(Stored data)
◇ ◇ ◇ ◇ ◇ ◇ ◇

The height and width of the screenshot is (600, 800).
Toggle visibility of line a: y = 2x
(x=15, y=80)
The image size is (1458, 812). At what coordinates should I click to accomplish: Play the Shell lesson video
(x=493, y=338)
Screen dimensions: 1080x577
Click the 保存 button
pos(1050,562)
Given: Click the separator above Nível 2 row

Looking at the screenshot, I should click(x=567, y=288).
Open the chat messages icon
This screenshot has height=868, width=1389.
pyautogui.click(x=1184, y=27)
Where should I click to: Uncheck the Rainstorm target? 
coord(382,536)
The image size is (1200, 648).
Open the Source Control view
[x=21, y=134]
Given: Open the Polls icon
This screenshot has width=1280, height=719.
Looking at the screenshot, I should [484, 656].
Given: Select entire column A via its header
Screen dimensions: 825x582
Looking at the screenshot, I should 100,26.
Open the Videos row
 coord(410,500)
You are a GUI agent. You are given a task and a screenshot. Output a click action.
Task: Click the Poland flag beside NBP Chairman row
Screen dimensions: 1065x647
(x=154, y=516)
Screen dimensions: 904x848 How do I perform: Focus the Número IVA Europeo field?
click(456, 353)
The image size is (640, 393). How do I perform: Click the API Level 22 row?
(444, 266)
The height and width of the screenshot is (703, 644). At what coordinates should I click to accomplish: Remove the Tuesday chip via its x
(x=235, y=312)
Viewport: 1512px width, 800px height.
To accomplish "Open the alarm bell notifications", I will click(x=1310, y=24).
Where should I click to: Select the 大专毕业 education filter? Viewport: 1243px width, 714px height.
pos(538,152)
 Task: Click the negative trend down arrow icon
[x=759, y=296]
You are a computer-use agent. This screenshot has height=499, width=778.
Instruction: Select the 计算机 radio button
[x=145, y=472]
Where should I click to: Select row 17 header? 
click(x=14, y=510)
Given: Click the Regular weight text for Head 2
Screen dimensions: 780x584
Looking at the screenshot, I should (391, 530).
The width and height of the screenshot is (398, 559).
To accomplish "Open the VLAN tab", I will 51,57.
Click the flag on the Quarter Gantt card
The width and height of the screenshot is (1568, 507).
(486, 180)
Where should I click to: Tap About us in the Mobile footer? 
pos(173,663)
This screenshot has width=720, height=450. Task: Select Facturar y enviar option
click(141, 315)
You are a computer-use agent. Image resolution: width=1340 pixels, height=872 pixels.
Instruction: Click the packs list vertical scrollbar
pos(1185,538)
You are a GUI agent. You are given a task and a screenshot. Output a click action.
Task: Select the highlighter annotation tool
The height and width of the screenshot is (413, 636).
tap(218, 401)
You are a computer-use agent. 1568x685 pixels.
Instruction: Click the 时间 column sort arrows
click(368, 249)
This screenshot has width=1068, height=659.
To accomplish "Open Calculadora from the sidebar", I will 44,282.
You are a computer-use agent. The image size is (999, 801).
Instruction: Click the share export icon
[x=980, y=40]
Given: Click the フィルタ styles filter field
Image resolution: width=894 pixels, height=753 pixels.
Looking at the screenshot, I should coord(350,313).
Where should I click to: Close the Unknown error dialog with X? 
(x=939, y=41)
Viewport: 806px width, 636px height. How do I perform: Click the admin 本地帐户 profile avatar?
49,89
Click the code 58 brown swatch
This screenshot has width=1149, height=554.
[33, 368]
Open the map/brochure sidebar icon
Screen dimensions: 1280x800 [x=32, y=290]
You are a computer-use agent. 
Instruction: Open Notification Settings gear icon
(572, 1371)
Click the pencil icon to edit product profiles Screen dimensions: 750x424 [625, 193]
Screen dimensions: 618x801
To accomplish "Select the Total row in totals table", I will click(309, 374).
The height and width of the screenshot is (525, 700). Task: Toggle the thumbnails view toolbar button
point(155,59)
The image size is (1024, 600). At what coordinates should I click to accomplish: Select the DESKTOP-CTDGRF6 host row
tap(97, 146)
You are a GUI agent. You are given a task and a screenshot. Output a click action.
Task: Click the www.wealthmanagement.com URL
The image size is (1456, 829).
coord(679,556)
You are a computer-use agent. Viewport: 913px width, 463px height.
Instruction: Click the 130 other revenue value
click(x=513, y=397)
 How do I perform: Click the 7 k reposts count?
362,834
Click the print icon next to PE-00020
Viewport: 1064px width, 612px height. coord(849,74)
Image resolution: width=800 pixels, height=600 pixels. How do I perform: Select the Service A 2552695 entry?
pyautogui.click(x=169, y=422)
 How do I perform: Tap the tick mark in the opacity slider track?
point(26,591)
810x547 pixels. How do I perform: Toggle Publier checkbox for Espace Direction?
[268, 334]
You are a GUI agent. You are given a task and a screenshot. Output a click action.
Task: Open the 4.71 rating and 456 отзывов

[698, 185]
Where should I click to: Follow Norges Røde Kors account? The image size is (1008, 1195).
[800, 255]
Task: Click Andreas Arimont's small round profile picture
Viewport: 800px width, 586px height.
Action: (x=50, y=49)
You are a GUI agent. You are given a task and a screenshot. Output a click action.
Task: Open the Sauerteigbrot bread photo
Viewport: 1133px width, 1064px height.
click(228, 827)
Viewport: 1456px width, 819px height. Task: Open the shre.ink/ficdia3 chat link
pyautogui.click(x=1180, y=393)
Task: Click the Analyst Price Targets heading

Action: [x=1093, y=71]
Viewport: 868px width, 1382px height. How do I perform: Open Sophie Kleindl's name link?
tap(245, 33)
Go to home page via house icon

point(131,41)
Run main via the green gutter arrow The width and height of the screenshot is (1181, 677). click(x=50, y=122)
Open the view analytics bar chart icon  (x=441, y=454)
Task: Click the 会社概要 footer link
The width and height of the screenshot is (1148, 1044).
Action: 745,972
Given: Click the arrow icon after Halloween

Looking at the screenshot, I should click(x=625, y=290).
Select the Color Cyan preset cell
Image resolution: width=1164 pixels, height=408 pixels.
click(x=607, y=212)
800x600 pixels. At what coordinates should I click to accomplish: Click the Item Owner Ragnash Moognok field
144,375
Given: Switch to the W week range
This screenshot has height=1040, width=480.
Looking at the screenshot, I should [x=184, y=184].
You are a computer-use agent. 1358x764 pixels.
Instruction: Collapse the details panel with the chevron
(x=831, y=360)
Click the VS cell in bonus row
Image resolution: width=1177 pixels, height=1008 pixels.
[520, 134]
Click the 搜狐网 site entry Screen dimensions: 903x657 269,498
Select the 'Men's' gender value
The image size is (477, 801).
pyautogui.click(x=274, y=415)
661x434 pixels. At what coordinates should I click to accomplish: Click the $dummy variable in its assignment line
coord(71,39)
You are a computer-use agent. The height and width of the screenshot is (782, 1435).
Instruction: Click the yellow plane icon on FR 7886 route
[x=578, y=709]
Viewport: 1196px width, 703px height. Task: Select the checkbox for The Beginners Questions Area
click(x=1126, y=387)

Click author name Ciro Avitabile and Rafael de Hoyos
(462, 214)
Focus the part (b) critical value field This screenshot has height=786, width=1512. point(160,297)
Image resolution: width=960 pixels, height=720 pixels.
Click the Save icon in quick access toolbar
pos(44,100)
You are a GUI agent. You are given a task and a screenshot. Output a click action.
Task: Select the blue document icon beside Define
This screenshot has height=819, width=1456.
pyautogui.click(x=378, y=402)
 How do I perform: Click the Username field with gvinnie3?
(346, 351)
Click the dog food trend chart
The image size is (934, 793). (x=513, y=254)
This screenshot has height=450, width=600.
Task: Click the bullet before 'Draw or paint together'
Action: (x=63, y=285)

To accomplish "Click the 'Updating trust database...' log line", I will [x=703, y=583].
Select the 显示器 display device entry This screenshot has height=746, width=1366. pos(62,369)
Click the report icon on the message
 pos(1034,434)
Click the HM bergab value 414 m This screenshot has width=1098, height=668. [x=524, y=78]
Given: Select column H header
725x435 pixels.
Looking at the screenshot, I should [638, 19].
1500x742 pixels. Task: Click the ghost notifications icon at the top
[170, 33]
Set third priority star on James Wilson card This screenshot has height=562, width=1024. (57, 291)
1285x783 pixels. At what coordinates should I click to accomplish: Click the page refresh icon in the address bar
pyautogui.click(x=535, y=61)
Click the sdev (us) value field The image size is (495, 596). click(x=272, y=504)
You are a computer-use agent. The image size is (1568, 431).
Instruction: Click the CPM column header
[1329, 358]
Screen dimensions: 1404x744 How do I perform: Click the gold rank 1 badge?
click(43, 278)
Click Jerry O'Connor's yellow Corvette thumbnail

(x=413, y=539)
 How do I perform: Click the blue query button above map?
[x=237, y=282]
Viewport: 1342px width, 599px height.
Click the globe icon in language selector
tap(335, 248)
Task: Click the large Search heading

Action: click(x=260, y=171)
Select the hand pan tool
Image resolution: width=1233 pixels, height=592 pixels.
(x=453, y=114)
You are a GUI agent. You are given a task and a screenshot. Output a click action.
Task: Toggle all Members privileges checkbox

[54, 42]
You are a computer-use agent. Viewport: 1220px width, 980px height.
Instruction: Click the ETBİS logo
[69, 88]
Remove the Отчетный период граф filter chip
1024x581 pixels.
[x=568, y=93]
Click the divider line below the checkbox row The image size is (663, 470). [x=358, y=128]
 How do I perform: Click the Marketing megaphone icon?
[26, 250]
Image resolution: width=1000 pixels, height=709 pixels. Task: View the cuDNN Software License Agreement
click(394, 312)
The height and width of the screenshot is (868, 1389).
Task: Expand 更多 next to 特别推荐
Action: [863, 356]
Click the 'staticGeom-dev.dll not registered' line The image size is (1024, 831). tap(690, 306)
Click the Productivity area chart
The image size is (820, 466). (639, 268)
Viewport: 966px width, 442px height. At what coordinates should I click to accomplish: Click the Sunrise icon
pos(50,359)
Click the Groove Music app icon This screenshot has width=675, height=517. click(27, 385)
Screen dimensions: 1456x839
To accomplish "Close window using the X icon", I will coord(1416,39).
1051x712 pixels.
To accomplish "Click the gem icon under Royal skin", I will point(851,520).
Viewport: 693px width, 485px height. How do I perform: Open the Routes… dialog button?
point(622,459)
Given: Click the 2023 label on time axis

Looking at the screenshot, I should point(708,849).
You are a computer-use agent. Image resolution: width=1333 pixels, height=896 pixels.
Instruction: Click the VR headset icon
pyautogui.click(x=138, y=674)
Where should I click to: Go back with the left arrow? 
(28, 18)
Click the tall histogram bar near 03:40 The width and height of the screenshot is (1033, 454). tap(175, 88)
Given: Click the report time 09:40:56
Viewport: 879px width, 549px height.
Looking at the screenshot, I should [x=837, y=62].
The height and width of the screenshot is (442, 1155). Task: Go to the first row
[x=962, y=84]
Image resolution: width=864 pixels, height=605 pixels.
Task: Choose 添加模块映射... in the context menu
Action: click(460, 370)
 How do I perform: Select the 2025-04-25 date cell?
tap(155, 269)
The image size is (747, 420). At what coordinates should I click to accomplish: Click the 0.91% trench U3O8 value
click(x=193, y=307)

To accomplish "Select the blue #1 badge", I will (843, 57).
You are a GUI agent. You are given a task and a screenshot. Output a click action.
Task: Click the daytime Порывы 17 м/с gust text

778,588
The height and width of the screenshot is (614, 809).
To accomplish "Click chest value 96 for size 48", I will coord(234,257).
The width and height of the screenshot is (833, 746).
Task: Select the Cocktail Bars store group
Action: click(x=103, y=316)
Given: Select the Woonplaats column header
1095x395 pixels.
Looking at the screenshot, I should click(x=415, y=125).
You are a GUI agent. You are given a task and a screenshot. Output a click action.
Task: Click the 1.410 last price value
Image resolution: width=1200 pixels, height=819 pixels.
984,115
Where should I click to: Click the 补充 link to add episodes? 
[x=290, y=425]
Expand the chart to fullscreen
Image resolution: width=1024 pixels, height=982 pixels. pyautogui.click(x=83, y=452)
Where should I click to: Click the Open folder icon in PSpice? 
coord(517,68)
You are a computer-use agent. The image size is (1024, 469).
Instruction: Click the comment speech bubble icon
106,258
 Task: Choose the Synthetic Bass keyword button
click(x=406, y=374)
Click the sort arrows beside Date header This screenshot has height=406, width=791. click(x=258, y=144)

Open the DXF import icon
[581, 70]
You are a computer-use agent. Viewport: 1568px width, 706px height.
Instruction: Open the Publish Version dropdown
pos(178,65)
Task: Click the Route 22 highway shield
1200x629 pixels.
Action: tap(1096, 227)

◇ ◇ ◇ ◇ ◇ ◇ ◇

[Exercise]
Write out exactly, and only, each line from the one with "You are a computer-use agent. Viewport: 1568px" down to the last line of the records above.

[Result of this task]
You are a computer-use agent. Viewport: 1568px width, 706px height.
Instruction: Open the Publish Version dropdown
pos(178,65)
Task: Click the Route 22 highway shield
1200x629 pixels.
Action: tap(1096, 227)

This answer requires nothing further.